In FIG. 2, a mobile phone terminal 210_1, a tablet terminal 210_2, and a PC terminal 210_3 are illustrated as the examples of the user terminals, but aspects are not limited thereto, and the user terminals 210_1, 210_2, and 210_3 may be any computing device that is capable of wired and/or wireless communication and that can be installed with an image generation service application, the web browser, etc. and execute the same. For example, the user terminal may include an AI speaker, a smart phone, a mobile phone, a navigation, a computer, a notebook, a digital broadcasting terminal, a personal digital assistant (PDA), a portable multimedia player (PMP), a tablet PC, a game console, a wearable device, an internet of things (IoT) device, a virtual reality (VR) device, an augmented reality (AR) device, a set-top box, etc. In addition, FIG. 2 illustrates that three user terminals 210_1, 210_2, and 210_3 are in communication with the information processing system 230 through the network 220, but aspects are not limited thereto, and a different number of user terminals may be configured to be in communication with the information processing system 230 through the network 220.

FIG. 2 illustrates a configuration in which a user request (e.g., an image generation request) is transmitted to the information processing system 230 through the user terminals 210_1, 210_2, and 210_3, but aspects are not limited thereto, and the user request may be provided to the information processing system 230 through an input device associated with the information processing system 230 without passing through the user terminals 210_1, 210_2, and 210_3, and the result (e.g., a synthesized image) of processing the user request may be provided to the user via an output device (e.g., a display, etc.) associated with the information processing system 230.

FIG. 2 illustrates that the user terminals 210_1, 210_2, and 210_3 receive the image generation service from the information processing system 230, but aspects are not limited thereto. For example, the image generation service may be provided through the image generation program/application installed in the user terminals 210_1, 210_2, and 210_3 without communication with the information processing system 230. In addition, although the information processing system 230 is illustrated as a single device, aspects are not limited thereto, and the information processing system 230 may include a plurality of devices.

FIG. 3 is a block diagram of an internal configuration of a user terminal 210 and the information processing system 230. The user terminal 210 may refer to any computing device that is capable of executing the application, web browsers, etc., and also capable of wired/wireless communication, and may include the mobile phone terminal 210_1, the tablet terminal 210_2, and the PC terminal 210_3 of FIG. 2, for example.

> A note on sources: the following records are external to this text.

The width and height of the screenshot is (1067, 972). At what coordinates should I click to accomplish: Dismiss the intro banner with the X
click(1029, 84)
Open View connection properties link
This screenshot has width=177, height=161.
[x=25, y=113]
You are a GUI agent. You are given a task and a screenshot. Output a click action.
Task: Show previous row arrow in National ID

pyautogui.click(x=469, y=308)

As illustrated, the user terminal 210 may include a memory 312, a processor 314, a communication module 316, and an input/output interface 318. Likewise, the information processing system 230 may include a memory 332, a processor 334, a communication module 336, and an input/output interface 338. As illustrated in FIG. 3, the user terminal 210 and the information processing system 230 may be configured to communicate information, data, etc. through the network 220 using respective communication modules 316 and 336. In addition, an input/output device 320 may be configured to input information, data, etc. to the user terminal 210, or output information, data, etc. generated from the user terminal 210 through the input/output interface 318.

The memories 312 and 332 may include any non-transitory computer-readable recording medium. The memories 312 and 332 may include a permanent mass storage device such as read only memory (ROM), disk drive, solid state drive (SSD), flash memory, etc. As another example, a non-destructive mass storage device such as ROM, SSD, flash memory, disk drive, etc. may be included in the user terminal 210 or the information processing system 230 as a separate permanent storage device that is distinct from the memory. In addition, an operating system and at least one program code may be stored in the memories 312 and 332.

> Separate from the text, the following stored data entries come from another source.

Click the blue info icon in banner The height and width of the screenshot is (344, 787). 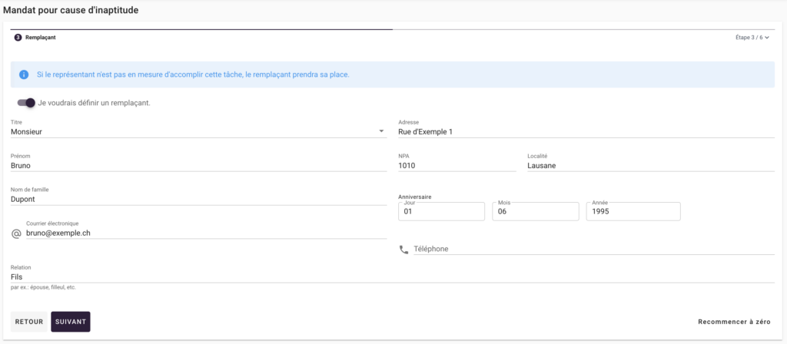pyautogui.click(x=24, y=74)
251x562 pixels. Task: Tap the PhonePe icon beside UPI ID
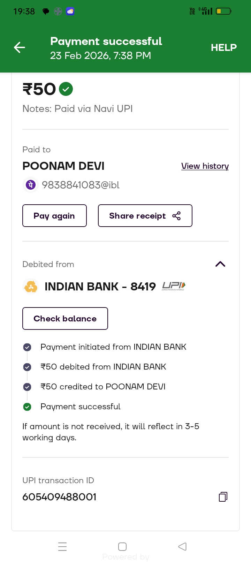31,185
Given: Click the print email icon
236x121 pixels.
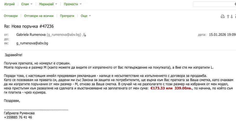Looking at the screenshot, I should click(223, 16).
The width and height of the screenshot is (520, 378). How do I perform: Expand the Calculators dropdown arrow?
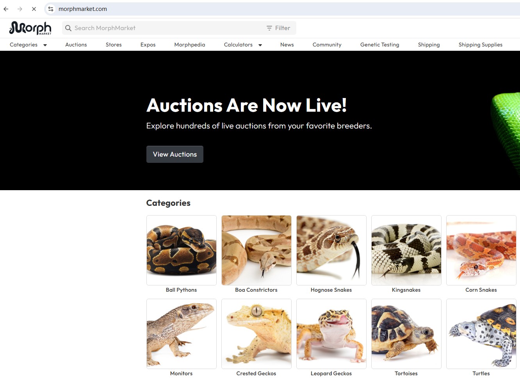point(260,45)
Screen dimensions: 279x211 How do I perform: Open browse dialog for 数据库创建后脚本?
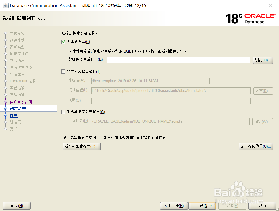point(263,60)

These software components may be loaded from a computer-readable recording medium separate from the memories 312 and 332. Such a separate computer-readable recording medium may include a recording medium directly connectable to the user terminal 210 and the information processing system 230, and may include a computer-readable recording medium such as a floppy drive, a disk, a tape, a DVD/CD-ROM drive, a memory card, etc., for example. As another example, the software components may be loaded into the memories 312 and 332 through the communication modules 316 and 336 rather than the computer-readable recording medium. For example, at least one program may be loaded into the memories 312 and 332 based on a computer program installed by files provided by developers or a file distribution system that distributes an installation file of an application through the network 220.

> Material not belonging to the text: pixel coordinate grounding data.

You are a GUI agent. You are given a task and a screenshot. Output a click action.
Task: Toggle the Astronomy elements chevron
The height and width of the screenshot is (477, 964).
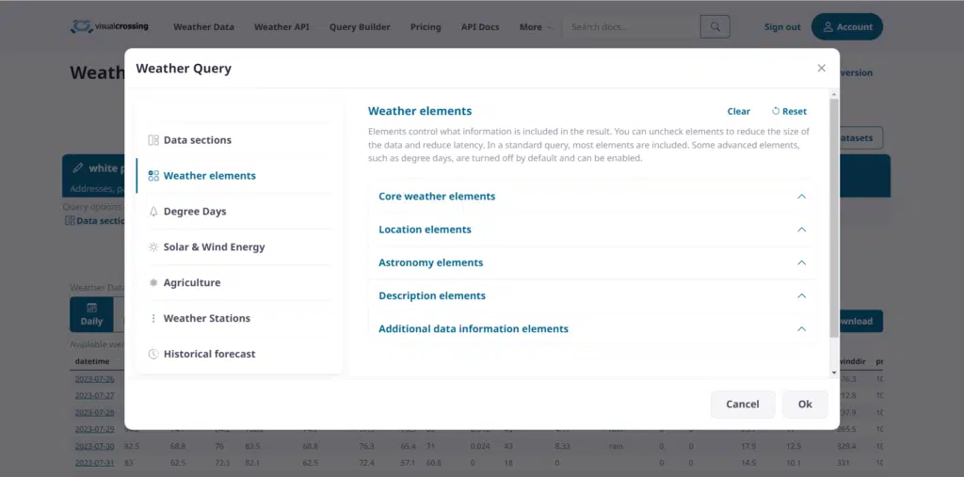click(802, 262)
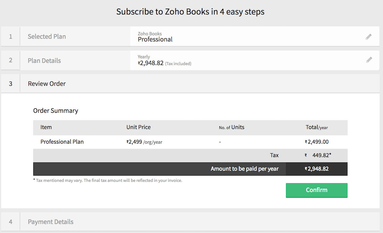Click the Order Summary heading
The width and height of the screenshot is (383, 233).
(x=55, y=111)
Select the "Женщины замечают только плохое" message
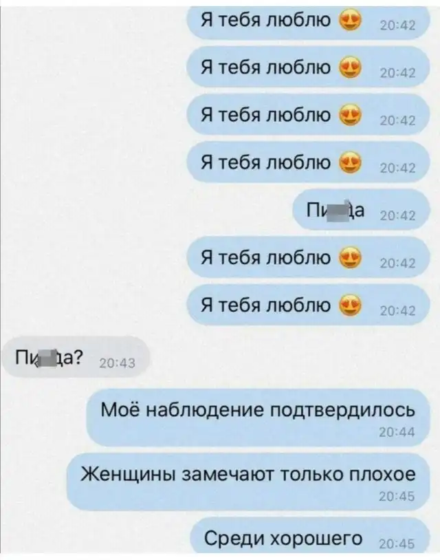 click(x=248, y=482)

The processors 314 and 334 may be configured to process the instructions of the computer program by performing basic arithmetic, logic, and input/output operations. The instructions may be provided to the processors 314 and 334 from the memories 312 and 332 or the communication modules 316 and 336. For example, the processors 314 and 334 may be configured to execute the received instructions according to a program code stored in a recording device such as the memories 312 and 332.

The communication modules 316 and 336 may provide a configuration or function for the user terminal 210 and the information processing system 230 to communicate with each other through the network 220, and may provide a configuration or function for the user terminal 210, the information processing system 230, etc. to communicate with another user terminal or another system (e.g., a separate cloud system, etc.). For example, a request or data (e.g., a request to generate an image, etc.) generated by the processor 314 of the user terminal 210 according to a program code stored in the recording device such as the memory 312 may be transmitted to the information processing system 230 through the network 220 under the control of the communication module 316. Conversely, a control signal or command provided under the control of the processor 334 of the information processing system 230 may be sent through the communication module 336 and the network 220 and received by the user terminal 210 through the communication module 316 of the user terminal 210.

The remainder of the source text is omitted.